By now, all lenders have likely been faced with at least one situation where a borrower alleges that the lender lacked standing to sue on a note because the lender was not the holder of the note. While New Jersey courts have largely eliminated this defense, at least in the post-judgment context (see here), a recent decision from the Appellate Division reminds us that a lender can have standing to sue even when it is not a holder in due course.

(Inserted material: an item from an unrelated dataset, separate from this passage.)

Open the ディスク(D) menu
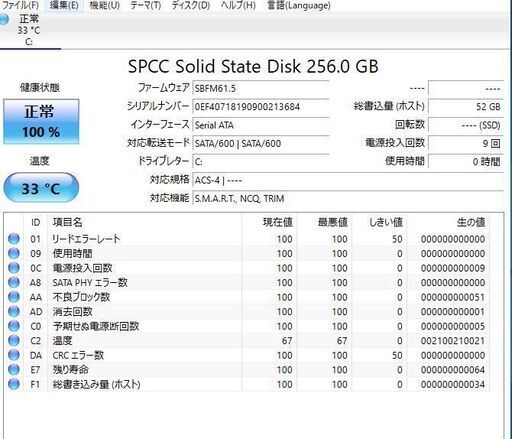The height and width of the screenshot is (439, 512). point(191,5)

In Lynx Asset Services, LLC v. Simon Zarour, National City Bank loaned defendant $190,000, and defendant executed a mortgage as security for the note. Thereafter, National City merged with PNC Bank. Sometime later, PNC Bank delivered the original note to Lynx Asset Services, LLC and issued an assignment of the note and mortgage, but did not indorse the assignment. Defendant eventually defaulted on the note and Lynx sued. Defendant admitted that he signed the note and mortgage and that he had stopped paying on the note. He nonetheless argued that Lynx lacked standing to sue because it did not have a signed assignment. The trial court rejected this claim, and the Appellate Division affirmed, holding that, although Lynx was not a holder in due course, it nonetheless had standing to sue on the note because it was a non-holder with the rights of a holder.
The Official Comment to the UCC explains what it means to be a nonholder with holder status:
The definition [of a person entitled to enforce an instrument] recognizes that enforcement is not limited to holders. . . It also includes a person in possession of an instrument who is not a holder. A nonholder in possession of an instrument includes a person that acquired rights of a holder . . . under Section 3-203(a).
N.J.S.A. 12A:3-301 (emphasis added). In turn, Section 3-203(a) states that a person acquires the rights of a holder upon “transfer” of the instrument, which occurs when the instrument is “delivered by a person other than its issuer for the purpose of giving to the person receiving delivery the right to enforce the instrument.” Therefore, like the lender in Lynx Asset Services, a party that receives the original note for the purpose of enforcing that note, has standing to sue under the note.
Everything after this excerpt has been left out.